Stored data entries
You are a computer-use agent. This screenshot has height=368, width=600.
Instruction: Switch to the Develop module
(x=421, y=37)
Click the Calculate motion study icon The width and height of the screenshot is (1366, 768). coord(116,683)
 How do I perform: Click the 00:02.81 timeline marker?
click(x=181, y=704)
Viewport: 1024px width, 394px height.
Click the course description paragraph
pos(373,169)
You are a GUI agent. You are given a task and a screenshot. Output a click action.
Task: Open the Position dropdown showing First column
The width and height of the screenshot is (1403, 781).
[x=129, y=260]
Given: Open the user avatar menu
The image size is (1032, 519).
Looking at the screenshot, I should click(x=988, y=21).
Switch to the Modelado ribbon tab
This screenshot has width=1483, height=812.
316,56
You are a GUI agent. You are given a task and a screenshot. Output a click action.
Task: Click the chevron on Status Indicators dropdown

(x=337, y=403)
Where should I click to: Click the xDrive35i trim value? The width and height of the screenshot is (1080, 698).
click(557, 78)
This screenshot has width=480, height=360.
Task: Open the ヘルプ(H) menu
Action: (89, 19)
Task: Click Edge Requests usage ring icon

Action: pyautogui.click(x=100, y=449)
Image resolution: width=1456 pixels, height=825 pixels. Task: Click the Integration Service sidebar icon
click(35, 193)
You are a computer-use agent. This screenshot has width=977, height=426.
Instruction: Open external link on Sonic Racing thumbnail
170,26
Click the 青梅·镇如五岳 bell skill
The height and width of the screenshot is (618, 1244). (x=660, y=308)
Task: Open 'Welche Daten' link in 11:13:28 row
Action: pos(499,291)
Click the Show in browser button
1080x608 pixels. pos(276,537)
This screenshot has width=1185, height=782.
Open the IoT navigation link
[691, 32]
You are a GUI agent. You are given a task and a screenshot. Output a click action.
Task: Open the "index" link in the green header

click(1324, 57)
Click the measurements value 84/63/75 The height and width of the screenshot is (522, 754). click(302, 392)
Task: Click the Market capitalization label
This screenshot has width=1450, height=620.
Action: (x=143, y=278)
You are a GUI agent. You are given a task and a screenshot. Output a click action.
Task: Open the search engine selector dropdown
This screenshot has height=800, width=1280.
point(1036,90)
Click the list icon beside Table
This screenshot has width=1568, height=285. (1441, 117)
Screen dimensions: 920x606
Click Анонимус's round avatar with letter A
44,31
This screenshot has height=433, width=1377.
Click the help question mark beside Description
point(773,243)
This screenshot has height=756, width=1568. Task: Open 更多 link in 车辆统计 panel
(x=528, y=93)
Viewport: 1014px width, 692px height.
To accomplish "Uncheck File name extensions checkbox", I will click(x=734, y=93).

INSTRUCTIONS FOR THE TASK |
Each line above that has the word "computer" should be copied.

ANSWER BOX |
You are a computer-use agent. This screenshot has height=368, width=600.
You are a computer-use agent. This screenshot has width=977, height=426.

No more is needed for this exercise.